==== RECORD SET

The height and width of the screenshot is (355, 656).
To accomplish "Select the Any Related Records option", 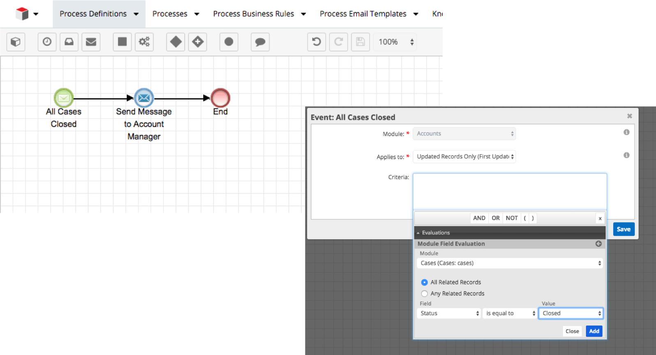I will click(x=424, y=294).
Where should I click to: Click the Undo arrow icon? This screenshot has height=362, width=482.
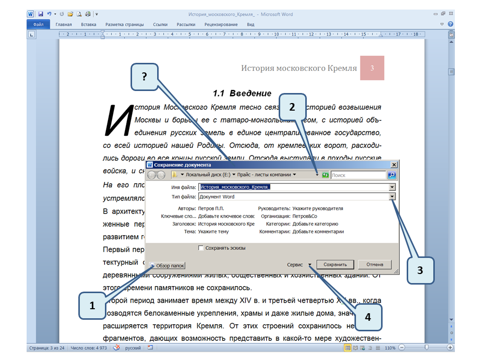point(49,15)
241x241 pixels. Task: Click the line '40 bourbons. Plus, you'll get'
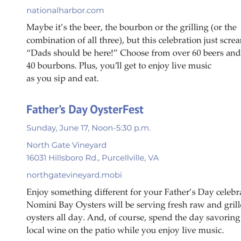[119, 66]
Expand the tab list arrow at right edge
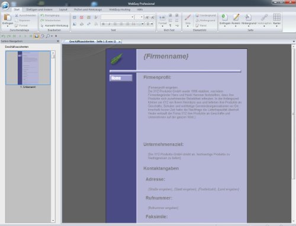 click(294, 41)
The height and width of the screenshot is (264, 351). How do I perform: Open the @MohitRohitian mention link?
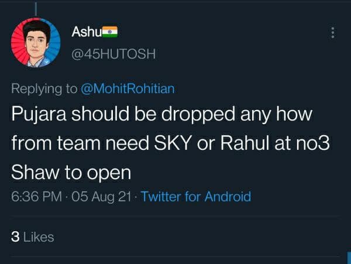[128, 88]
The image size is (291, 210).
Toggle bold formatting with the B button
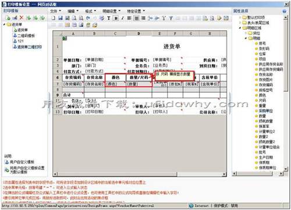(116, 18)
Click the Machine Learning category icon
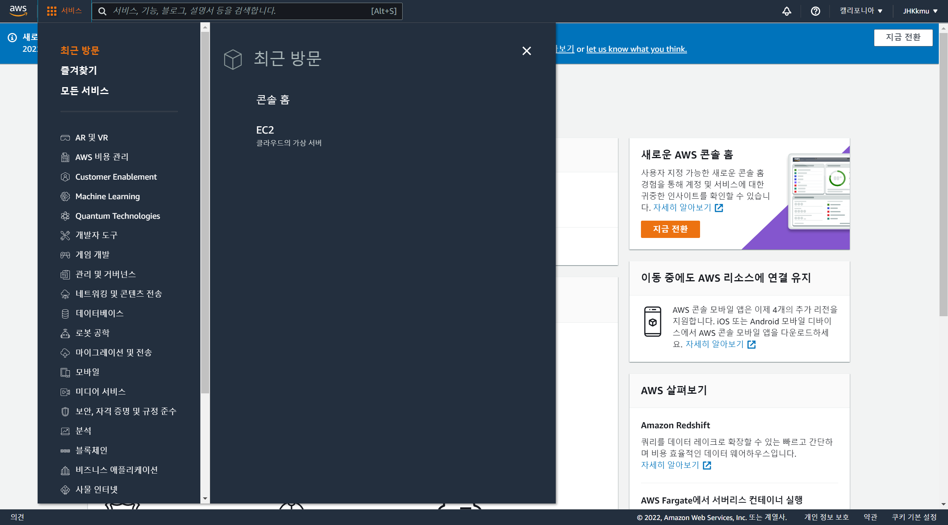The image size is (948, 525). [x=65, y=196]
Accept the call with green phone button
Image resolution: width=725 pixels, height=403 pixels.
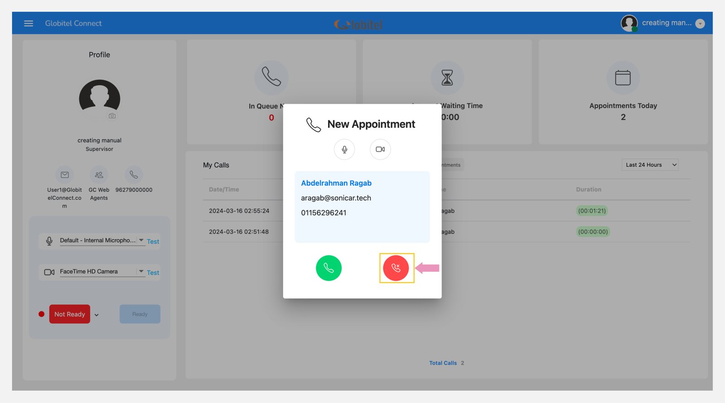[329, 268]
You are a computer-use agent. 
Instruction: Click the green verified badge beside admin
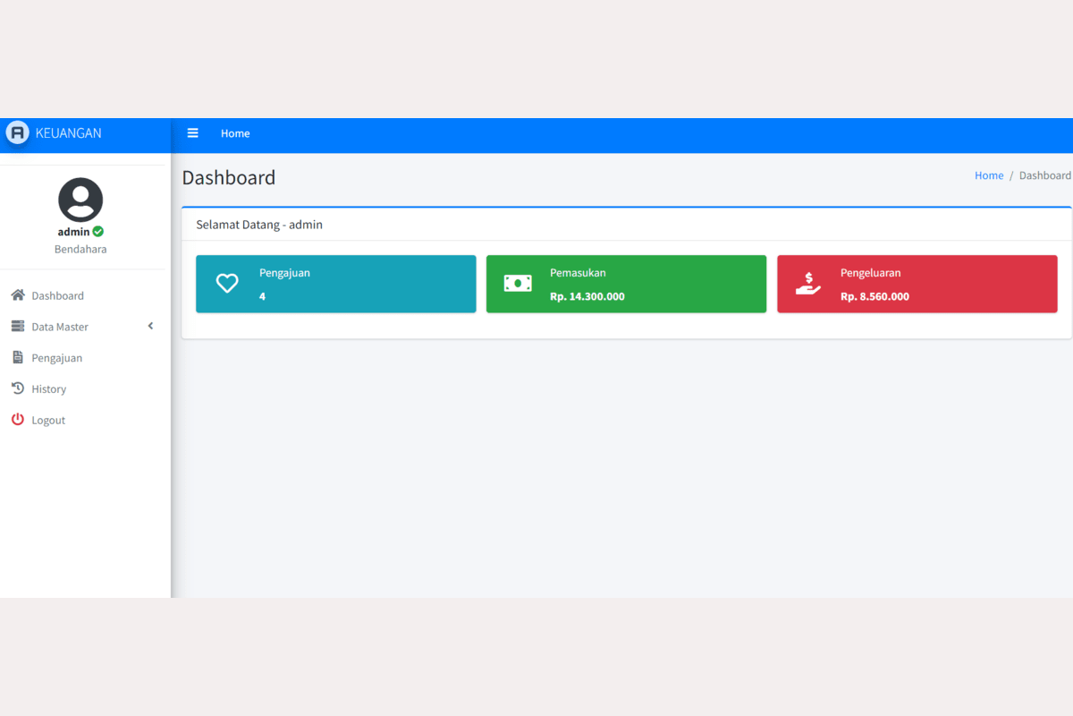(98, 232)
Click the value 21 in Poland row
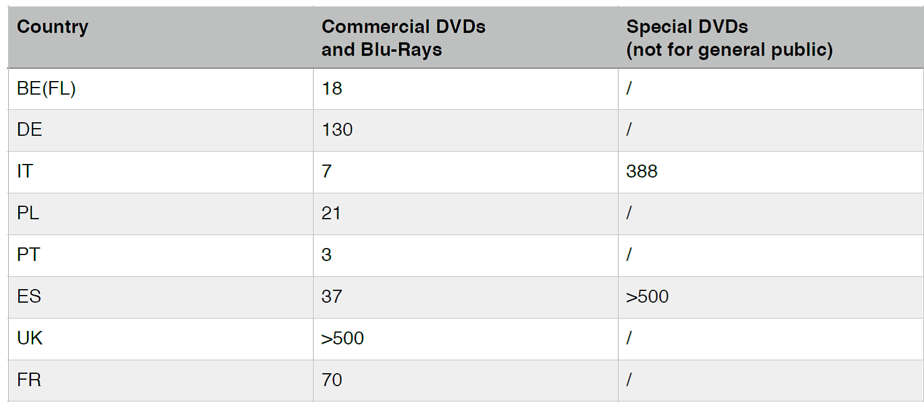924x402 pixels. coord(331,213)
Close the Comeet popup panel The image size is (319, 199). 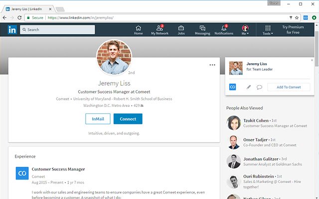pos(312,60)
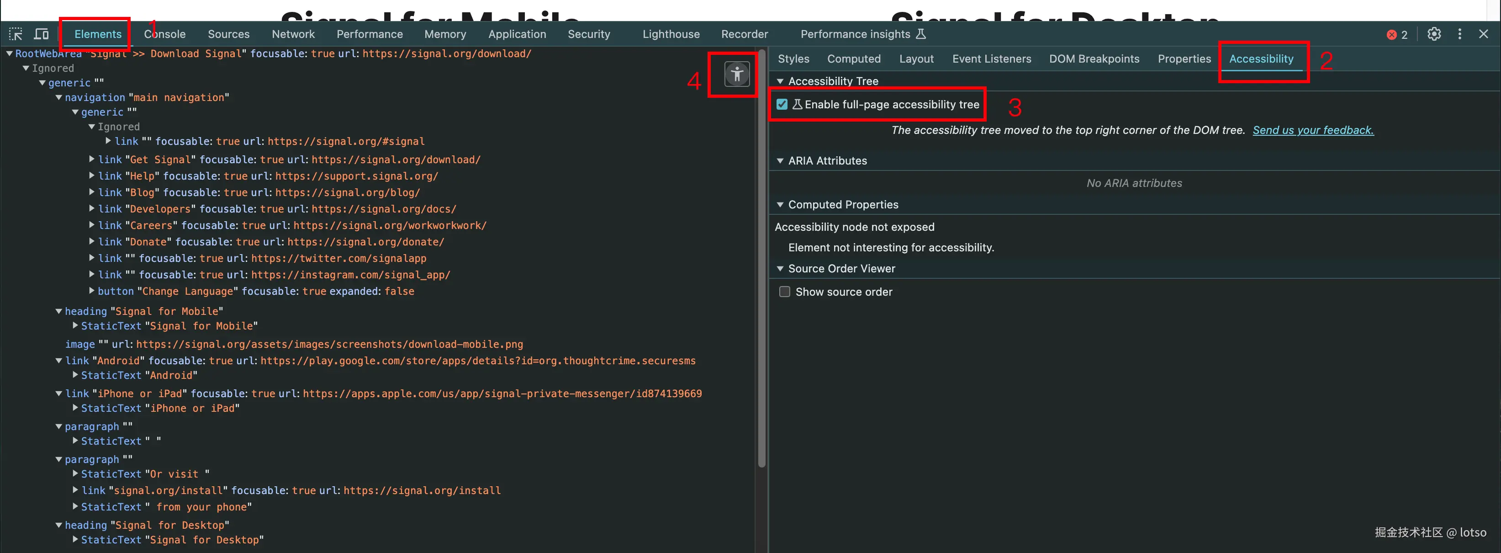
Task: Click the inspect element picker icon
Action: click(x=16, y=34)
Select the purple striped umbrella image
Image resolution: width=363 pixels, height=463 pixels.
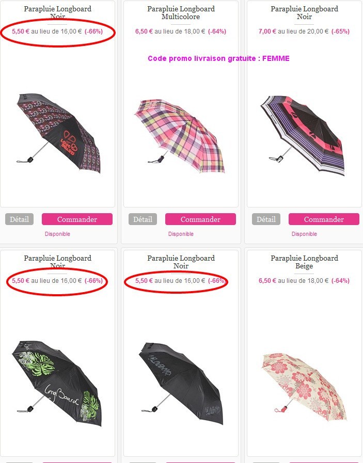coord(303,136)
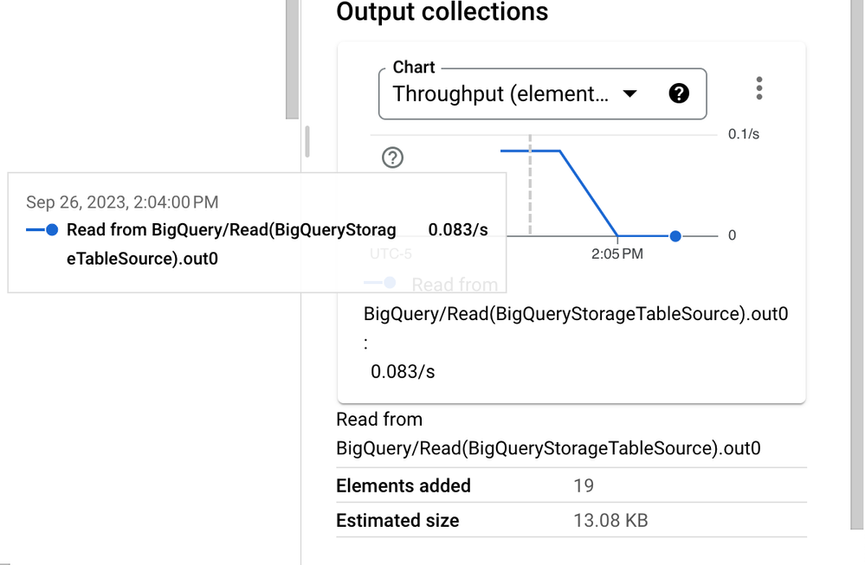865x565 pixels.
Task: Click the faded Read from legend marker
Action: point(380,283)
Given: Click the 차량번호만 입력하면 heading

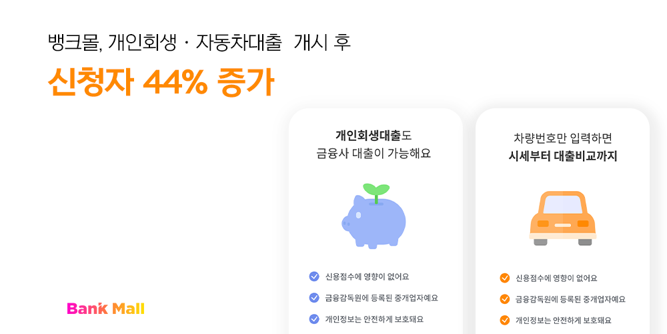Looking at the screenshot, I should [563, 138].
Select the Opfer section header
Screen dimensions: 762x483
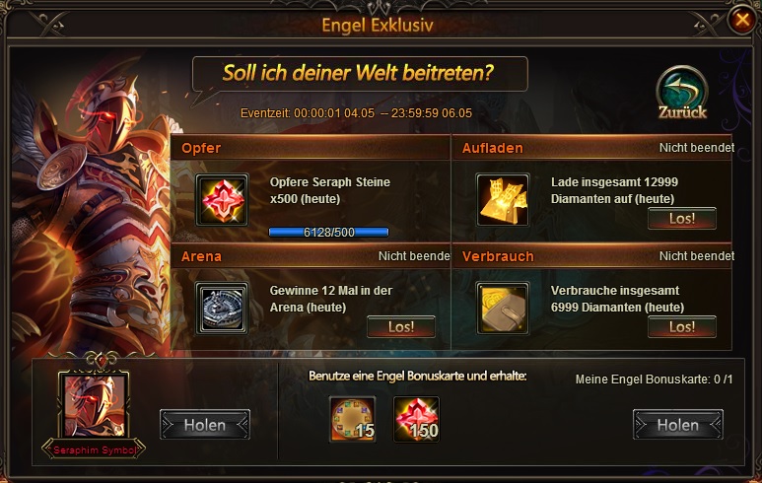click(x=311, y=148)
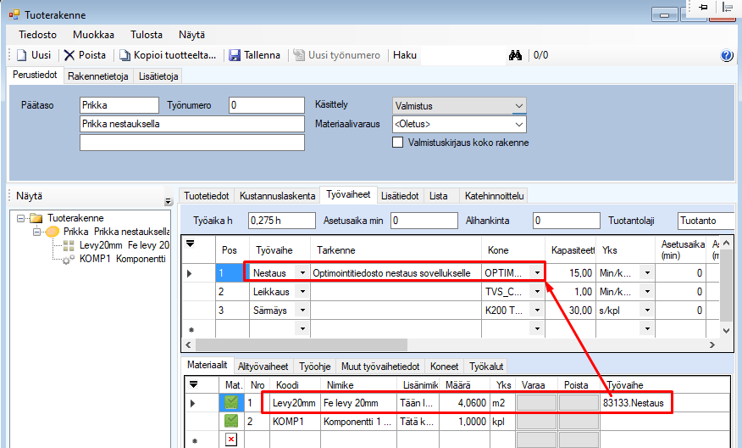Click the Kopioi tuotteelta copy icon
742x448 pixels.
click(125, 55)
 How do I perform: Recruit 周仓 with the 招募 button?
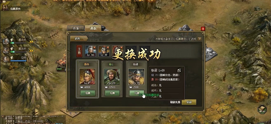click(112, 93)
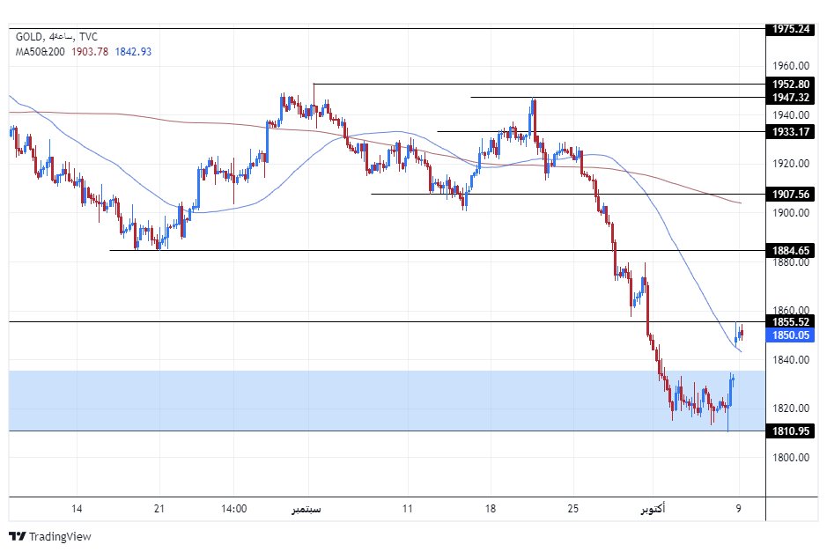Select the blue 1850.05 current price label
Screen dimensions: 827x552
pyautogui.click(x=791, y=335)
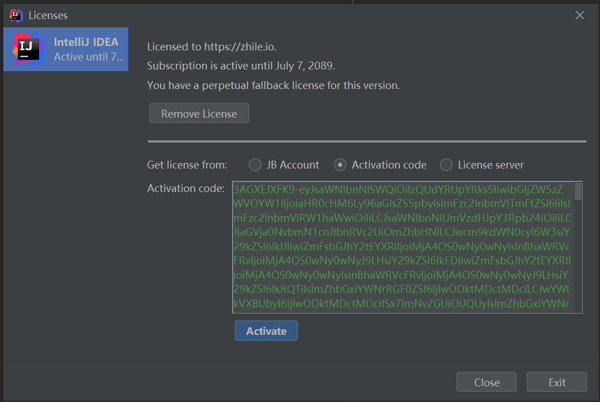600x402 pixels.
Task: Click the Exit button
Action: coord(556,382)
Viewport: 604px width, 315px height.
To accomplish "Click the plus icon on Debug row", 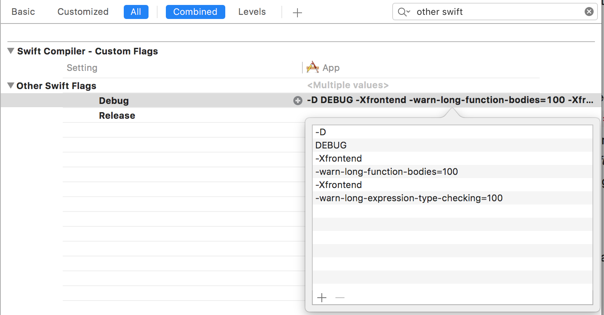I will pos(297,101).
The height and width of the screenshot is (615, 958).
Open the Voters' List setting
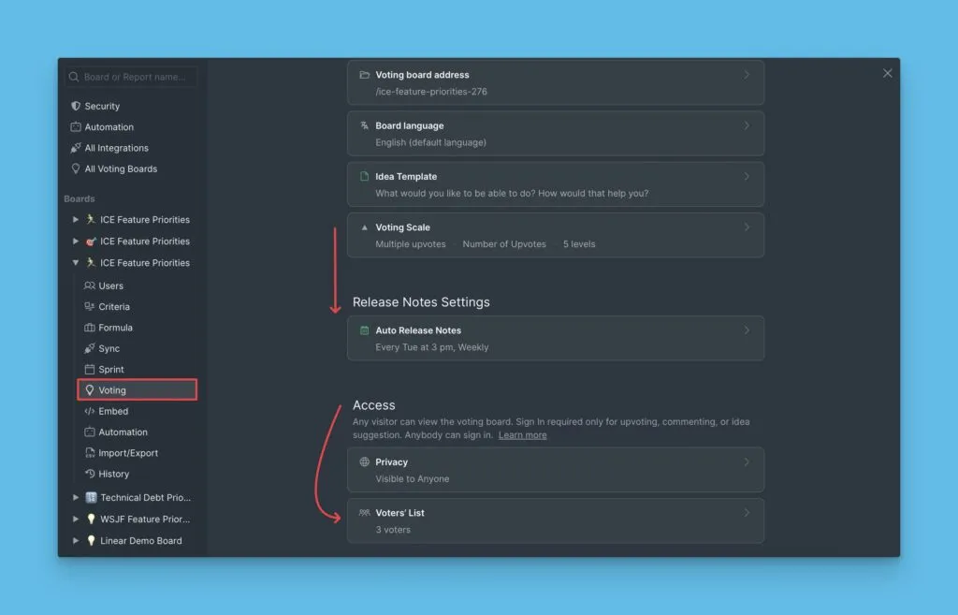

========

## GOAL OF THE EXERCISE
Between the lines holding "Where should I" and "The image size is (948, 525). [x=65, y=196]", inclusive, substitute "Switch" for "Toggle" and reproduce those lines with nothing else altered. Omit the pictures from the output.

## THE ANSWER
Where should I click to: Click the Undo arrow icon? This screenshot has height=362, width=482.
point(49,15)
241x241 pixels. Task: Click the line '40 bourbons. Plus, you'll get'
[119, 66]
Expand the tab list arrow at right edge
 click(294, 41)
The height and width of the screenshot is (264, 351). How do I perform: Open the @MohitRohitian mention link?
[128, 88]
The image size is (291, 210).
Switch bold formatting with the B button
(116, 18)
Click the Machine Learning category icon
The image size is (948, 525). [x=65, y=196]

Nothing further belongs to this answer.